## START EXTRACTED ENTRIES

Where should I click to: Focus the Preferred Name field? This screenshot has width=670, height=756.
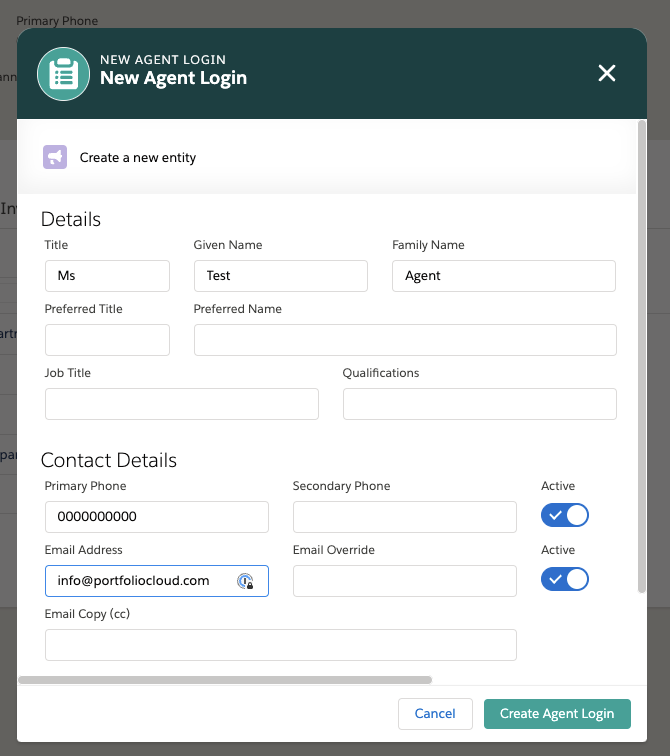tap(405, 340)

## END EXTRACTED ENTRIES
## START EXTRACTED ENTRIES

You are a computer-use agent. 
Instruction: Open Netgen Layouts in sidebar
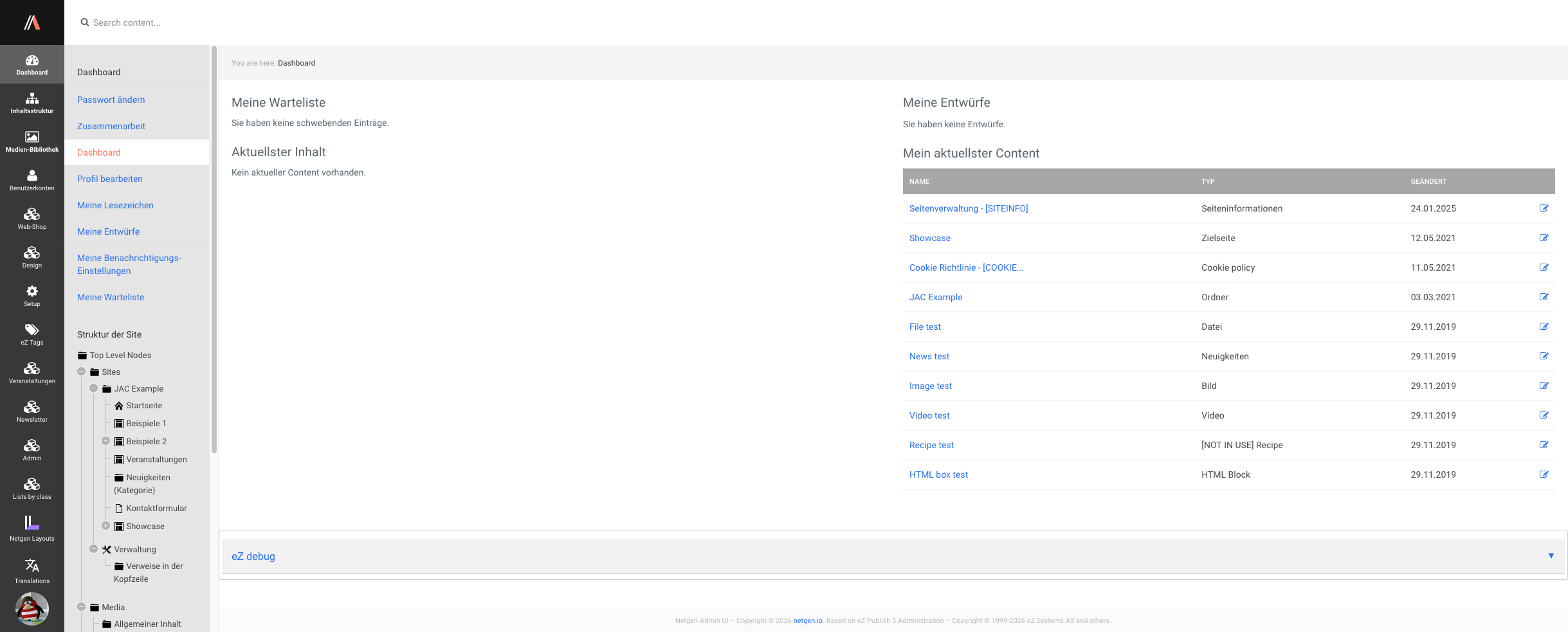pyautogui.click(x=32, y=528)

## END EXTRACTED ENTRIES

EXERCISE OBJECTIVE:
Could you rewrite the lines starting at the one containing "You are a computer-use agent." and ending at the one containing "pyautogui.click(x=32, y=528)", substituting "side panel" for "sidebar" and leaving out the pictures?

OUTPUT FOR THIS TASK:
You are a computer-use agent. 
Instruction: Open Netgen Layouts in side panel
pyautogui.click(x=32, y=528)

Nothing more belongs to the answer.